(Target position records)

---

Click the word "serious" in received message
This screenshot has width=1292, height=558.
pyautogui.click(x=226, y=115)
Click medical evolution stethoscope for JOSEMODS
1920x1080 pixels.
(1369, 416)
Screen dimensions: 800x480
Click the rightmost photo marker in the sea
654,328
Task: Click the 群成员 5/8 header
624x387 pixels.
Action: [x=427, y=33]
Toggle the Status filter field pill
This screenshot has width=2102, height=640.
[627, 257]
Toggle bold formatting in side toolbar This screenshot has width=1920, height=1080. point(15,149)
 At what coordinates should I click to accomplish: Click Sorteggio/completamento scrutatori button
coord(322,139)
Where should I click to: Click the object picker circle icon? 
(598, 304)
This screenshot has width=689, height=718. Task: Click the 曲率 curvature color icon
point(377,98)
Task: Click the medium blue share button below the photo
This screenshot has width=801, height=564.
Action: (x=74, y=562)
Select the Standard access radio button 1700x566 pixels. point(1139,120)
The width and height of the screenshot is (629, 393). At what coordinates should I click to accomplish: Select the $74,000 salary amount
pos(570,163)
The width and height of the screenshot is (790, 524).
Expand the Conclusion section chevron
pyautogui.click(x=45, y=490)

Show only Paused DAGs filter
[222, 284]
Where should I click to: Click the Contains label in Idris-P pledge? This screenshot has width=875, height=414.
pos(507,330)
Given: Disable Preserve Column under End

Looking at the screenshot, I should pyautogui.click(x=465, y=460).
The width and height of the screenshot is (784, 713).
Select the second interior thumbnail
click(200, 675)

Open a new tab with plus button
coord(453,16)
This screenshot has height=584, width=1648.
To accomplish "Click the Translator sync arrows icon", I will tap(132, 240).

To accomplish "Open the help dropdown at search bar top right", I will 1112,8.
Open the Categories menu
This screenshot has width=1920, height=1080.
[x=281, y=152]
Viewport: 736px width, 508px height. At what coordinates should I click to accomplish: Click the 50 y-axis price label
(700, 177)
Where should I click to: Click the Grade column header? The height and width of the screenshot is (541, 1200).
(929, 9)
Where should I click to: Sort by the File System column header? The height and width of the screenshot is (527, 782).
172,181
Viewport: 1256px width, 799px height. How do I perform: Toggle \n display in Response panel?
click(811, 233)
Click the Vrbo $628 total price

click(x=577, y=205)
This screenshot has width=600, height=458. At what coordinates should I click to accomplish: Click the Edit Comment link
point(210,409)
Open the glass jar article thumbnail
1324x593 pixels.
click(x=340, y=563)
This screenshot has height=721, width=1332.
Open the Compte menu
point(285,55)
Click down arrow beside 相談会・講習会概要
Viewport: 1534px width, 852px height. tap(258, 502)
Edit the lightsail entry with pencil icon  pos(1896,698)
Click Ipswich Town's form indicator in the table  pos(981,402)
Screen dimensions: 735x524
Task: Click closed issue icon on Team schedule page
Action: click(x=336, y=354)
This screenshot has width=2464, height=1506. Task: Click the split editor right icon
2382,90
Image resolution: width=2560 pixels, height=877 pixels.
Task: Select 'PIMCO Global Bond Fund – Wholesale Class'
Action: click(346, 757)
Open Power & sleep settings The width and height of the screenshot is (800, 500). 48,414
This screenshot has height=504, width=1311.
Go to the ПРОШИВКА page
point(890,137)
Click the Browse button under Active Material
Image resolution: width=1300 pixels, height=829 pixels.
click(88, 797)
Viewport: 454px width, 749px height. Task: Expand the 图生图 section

---

:: TASK GOAL ::
Rewrite the material from the line with "Viewport: 1256px width, 799px" up to and including the line with "Action: click(x=336, y=354)", changing "Response panel" to "Output panel" and keeping everything else the same.

:: OUTPUT OF THE EXERCISE ::
Viewport: 1256px width, 799px height. How do I perform: Toggle \n display in Output panel?
click(811, 233)
Click the Vrbo $628 total price

click(x=577, y=205)
This screenshot has width=600, height=458. At what coordinates should I click to accomplish: Click the Edit Comment link
point(210,409)
Open the glass jar article thumbnail
1324x593 pixels.
click(x=340, y=563)
This screenshot has height=721, width=1332.
Open the Compte menu
point(285,55)
Click down arrow beside 相談会・講習会概要
Viewport: 1534px width, 852px height. tap(258, 502)
Edit the lightsail entry with pencil icon  pos(1896,698)
Click Ipswich Town's form indicator in the table  pos(981,402)
Screen dimensions: 735x524
Task: Click closed issue icon on Team schedule page
Action: click(x=336, y=354)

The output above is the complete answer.